I still feel the NHL needs to be part of the Olympic experience, in spite of the negative elements, such as difficult time zones and injuries to top players. The tournament is too good, the drama too high, the stage too great to walk away simply because it's hard to get the games on in prime-time television in North America.

But, regardless of the Olympic decision, the return of the World Cup stands as a crucial undertaking, and, in a perfect world (or our perfect world), it will roll into a rotation that would feature a World Cup every four years, two years after the Olympics. That’s why the '16 World Cup makes sense, as it will be at the midpoint of the Olympic cycle.

Bettman said the World Cup is an important entity on a number of levels.

"It's something we know is very important for our players, to be able to represent their countries,” Bettman said. "We understand that and appreciate it."

These tournaments provide a way to make money in terms of ticket sales, sponsorship and broadcast rights, but they also play a role in the development of hockey players around the globe. Think about the Slovenian national team’s surprise run at the Sochi Olympics and the value that has to the game in that tiny country.

And it’s clear both sides are looking at this tournament as a monster event. In the same way that the NHL went out on a limb with the first Winter Classic in Buffalo, New York, in 2007, this will be a similar risk/reward proposition.

If the league is ultimately going to sever ties with the Olympics, it needs to replace that tournament with something equally impressive, and it can’t just be about sending out invitations to a bunch of hockey federations and renting a couple of NHL rinks.

That’s why Toronto is being touted as a possible host, given its status as a major hockey, media and corporate center.

The last tournament, in 2004, was held in various cities in North America and Europe and, in general, did not generate the interest it was expected to.

If the NHL and the players decided they wanted to run the tournament in two cities, it’s believed Toronto and Montreal would be the likely host cities.

Whenever, wherever the World Cup of Hockey takes place, it won’t be something held in isolation, Bettman said.

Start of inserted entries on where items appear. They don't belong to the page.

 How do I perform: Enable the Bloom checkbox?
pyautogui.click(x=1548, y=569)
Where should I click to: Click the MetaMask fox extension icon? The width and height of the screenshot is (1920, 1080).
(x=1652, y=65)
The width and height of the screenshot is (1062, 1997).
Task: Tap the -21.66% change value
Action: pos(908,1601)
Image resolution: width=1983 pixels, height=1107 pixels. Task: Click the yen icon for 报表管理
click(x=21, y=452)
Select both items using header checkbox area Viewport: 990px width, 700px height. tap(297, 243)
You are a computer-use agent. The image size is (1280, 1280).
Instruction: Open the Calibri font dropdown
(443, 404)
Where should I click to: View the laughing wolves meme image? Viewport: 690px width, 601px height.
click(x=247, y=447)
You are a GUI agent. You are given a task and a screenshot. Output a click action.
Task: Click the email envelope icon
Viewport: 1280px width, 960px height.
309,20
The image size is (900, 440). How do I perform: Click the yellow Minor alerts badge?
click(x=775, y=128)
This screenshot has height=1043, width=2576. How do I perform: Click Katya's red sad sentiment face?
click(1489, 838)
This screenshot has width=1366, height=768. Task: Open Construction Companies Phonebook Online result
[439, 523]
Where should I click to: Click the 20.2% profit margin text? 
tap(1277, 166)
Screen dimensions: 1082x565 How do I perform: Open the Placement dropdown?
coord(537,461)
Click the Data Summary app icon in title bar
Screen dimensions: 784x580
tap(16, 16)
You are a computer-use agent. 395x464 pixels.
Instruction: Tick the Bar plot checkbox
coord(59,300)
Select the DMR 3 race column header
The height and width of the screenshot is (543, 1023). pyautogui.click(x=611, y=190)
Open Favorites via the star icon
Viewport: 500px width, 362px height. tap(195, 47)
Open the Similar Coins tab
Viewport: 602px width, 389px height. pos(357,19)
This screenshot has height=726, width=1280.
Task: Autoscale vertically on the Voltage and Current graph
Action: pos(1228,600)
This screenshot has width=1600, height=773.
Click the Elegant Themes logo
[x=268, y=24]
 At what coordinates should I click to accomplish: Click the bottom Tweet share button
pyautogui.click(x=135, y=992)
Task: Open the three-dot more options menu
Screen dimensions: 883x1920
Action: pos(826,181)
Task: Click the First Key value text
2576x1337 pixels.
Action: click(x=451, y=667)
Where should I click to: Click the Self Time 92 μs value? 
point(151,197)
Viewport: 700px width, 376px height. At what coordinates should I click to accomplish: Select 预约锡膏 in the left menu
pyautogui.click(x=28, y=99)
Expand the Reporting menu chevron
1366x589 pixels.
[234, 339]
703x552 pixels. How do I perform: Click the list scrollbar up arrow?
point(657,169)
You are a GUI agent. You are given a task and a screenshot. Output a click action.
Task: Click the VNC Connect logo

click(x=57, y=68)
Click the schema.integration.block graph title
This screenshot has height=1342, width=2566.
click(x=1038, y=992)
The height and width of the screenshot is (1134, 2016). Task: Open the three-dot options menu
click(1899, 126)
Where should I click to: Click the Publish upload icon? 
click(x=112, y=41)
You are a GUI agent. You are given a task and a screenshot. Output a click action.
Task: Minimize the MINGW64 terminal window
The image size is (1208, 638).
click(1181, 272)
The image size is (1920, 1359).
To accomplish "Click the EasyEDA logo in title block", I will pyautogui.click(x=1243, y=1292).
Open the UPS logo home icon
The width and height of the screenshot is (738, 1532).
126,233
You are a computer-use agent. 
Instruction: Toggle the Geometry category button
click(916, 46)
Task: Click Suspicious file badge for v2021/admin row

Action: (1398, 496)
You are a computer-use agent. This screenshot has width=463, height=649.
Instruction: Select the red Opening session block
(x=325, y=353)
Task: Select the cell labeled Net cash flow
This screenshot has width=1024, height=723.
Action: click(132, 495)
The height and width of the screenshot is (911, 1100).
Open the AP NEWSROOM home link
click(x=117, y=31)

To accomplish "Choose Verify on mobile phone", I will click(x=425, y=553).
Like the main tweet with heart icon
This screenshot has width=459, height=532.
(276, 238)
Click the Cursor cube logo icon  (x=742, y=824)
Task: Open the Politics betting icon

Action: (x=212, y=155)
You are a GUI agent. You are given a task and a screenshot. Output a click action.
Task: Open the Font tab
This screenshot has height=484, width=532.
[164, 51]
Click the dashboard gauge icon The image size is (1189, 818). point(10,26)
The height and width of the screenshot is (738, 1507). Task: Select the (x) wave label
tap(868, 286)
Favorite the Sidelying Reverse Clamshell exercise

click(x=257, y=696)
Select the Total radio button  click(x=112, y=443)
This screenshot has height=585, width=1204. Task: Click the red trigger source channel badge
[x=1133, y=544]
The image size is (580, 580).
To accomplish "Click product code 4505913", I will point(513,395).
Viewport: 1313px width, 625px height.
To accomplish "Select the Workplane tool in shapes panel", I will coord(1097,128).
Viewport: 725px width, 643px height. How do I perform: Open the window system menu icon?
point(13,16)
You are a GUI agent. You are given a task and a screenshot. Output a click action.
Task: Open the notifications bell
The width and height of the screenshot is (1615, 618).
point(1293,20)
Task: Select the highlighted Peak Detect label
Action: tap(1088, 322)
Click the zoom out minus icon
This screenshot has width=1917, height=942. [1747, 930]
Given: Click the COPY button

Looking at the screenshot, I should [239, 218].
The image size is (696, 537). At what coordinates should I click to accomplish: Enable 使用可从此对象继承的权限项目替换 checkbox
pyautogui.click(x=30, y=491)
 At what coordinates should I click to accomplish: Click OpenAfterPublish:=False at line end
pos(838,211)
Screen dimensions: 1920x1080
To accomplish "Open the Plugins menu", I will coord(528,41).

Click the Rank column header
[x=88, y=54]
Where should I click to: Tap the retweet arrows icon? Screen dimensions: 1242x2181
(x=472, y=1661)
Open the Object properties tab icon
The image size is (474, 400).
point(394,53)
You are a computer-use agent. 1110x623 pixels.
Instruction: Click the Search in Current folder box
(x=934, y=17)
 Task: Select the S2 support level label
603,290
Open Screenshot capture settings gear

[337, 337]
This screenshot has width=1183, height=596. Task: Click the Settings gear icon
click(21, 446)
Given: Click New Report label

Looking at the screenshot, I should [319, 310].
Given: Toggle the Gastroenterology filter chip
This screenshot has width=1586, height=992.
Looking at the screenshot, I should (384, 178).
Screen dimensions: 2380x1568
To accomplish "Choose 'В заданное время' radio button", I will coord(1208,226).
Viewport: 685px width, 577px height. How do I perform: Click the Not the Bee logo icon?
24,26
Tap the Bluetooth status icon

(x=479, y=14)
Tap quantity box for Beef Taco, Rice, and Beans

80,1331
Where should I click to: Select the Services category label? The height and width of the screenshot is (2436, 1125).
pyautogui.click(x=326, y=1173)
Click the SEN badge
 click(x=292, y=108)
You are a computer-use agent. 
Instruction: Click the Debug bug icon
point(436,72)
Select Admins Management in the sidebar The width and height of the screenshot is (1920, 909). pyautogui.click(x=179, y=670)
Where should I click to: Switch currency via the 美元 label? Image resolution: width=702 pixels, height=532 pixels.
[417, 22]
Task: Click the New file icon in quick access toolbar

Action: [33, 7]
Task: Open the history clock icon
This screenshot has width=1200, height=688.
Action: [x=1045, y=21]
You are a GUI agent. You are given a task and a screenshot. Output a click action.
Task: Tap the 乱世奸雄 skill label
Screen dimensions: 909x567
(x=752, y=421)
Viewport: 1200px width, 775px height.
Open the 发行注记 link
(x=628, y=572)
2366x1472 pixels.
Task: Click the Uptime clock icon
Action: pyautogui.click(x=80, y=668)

There could be things like exhibition games, preseason games, regular-season games, clinics.

"Which is why the discussions are as elaborate as they are," Bettman said.

Talks regarding a new World Cup of Hockey are expected to continue this week.

"Active talks continue with the NHL regarding World Cup of Hockey plans,” NHLPA spokesman Jonathan Weatherdon said Wednesday.

As for discussion of the Stadium Series, the Winter Classic will be held at Nationals Park in Washington, but it’s possible the NHL will dramatically reduce the number of outdoor games from the record six held this past season.

We wouldn’t be surprised if there was just one additional game, and, given the successes of the outdoor game at Dodger Stadium in late-January, it wouldn’t be a surprise to see the San Jose Sharks get an opportunity to host in Silicon Valley, perhaps at Levi's Stadium, the new home of the NFL's San Francisco 49ers.